Либерзон и Мандолина встали на кулинарную вахту. В те дни повсюду царила нужда и недостача, и тем не менее Даниэль каждую ночь прокрадывался к дедушкиному дому с тарелками, накрытыми салфеткой. Запах жареных цыплят, запеченных бараньих ребрышек и говяжьего жаркого вызывал обильное отделение слюны у раздраженных соседей, которые злобно ворчали по поводу такого безумного расточительства, и властно привлекал к деревне кошек и шакалов со всей Долины. Эстер жадно поедала все, хохотала, обнимала Даниэля — и не переставала по ночам гулять с Биньямином.
Мой отец сделал для своей возлюбленной огромный гамак, подвесив старую пружинную кровать на железных цепях к двум казуаринам за времянкой, и теперь их падающие иголки застревали в волосах Эстер. Тихое насвистывание Биньямина, их сдавленный смех и ее глубокие вздохи, когда он обнимал ее своими руками кузнеца, хорошо слышны были внутри времянки.
Тоня Рылова, которую отказ Маргулиса сделал рьяной блюстительницей общественной морали, гневно сообщила дедушке, что его дочь и «этот новичок из Германии» ходят по деревенской улице, держась за руки у всех на глазах, а по ночам деревенские дети приходят к нему в сад подсматривать за ними.
В тот год дедушкин сад цвел, как никогда. Дедушка попросил Хаима Маргулиса поставить между деревьями несколько пчелиных ульев, и мед, собранный в саду, был почти красного цвета и такой сладкий, что обжигал рот.

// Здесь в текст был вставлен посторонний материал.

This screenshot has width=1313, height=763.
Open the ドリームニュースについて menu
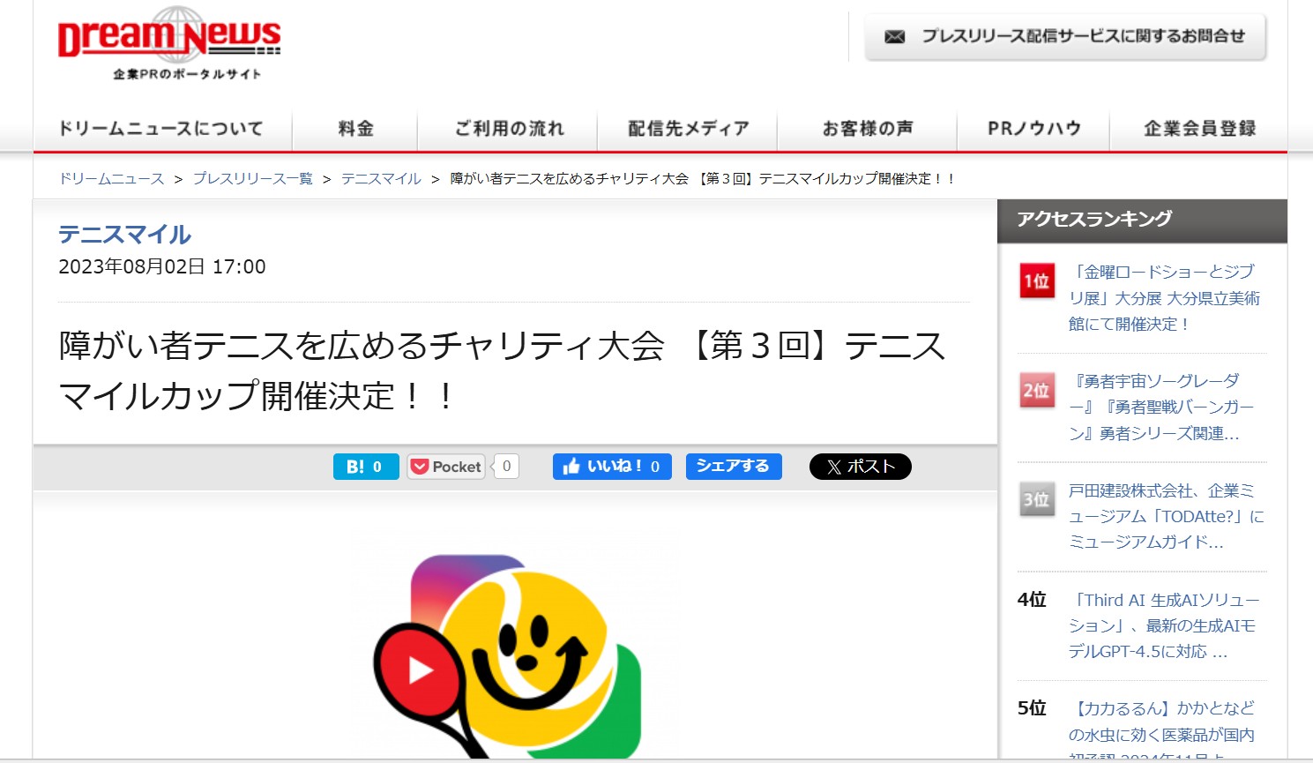point(161,129)
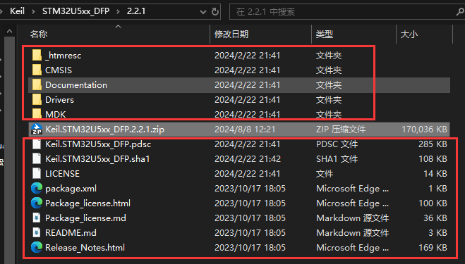Expand the chevron after STM32U5xx_DFP breadcrumb

coord(118,11)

Большую часть дня дедушка проводил со своими деревьями, чьи даты цветения и запахи были точно рассчитаны от месяца шват до месяца нисан[84], и домой возвращался шатаясь, опьянев от пыльцы и благоуханий. Авраам в ту пору уже взял на себя всю заботу о коровах, и дедушка мог теперь днями и ночами пропадать в своем приватном раю, вокруг которого он посадил тесный ряд кипарисов, чтобы они защитили его, когда подрастут, от зимних ветров, которые переваливались через голубую гору.
Первым взорвался белым цветеньем миндаль. Сладкий аромат его цветов наполнил воздух, тесня запахи ливня и грязи. Затем вспыхнула буйная розовость персиков. Их бутоны были темного, глубокого цвета, а раскрывшиеся цветки с тонкими высокими тычинками — много светлее. Рядом с миндалем засияло нежное цветенье абрикосов, запах которых напоминал запах женщины. Потом к ним присоединились сливы, чьи маленькие цветки покрыли ветки густой бархатной белизной. Сразу после праздника Пурим[85]расцвели яблони. Они были красновато-белыми, а их упоительный запах был таким же сочным, как и их плоды. На Песах[86]настала очередь айвы, из которой Рахель и Шломо Левины делали варенье и повидло, и груш, с их белыми венчиками и фиолетовыми воронками, источающими винные пары. А когда земля совсем прогрелась и солнце окончательно завладело садом, наливая соком завязи на деревьях, дедушкины цитрусовые завершили годичный круг цветенья, накрыв сад и всю деревню тяжелой пеленой своих ароматов.
В этом саду, где порхали капустницы и голубянки, гремело радостное и дружное жужжанье пчел, а птицы с жуками в обмороке падали с ветвей на землю, я похоронил дедушку и его друзей. Но в те былые дни Эстер посадила там левкои, которые раскрывались по ночам, и туда она приводила Биньямина, и там она лежала с ним на влажных коврах опавших лепестков. Под утро она тихо пробиралась во времянку, держа сандалии в руках, но сильный, знакомый запах земли, груш и левкоев, испарявшийся с ее разгоряченной кожи, всегда будил ее отца.
«Он не помнил себя от счастья. Запах дочери — точно запах поля, благословенного Создателем».
«Какая красивая история! — сказала Фаня Либерзон. Ее волосы, так я себе представляю, были разбросаны по груди мужа, и бедро ее и тогда лежало поперек его живота. — Как мне ни жалко нашего бедного Даниэля, я рада, что во дворе Миркина появился наконец влюбленный до одурения мужчина».
И действительно, двор Миркиных впервые наполнился любовью. Они то и дело разыгрывали, дико крича, свою первую встречу. Эстер взбиралась по соломе на крышу сеновала и хваталась руками за центральную балку, а Биньямин становился внизу, глядя на нее, пока она дрыгала ногами.
«Не отпущу, пока не скажешь „Шнель, шнель!“» — кричала она.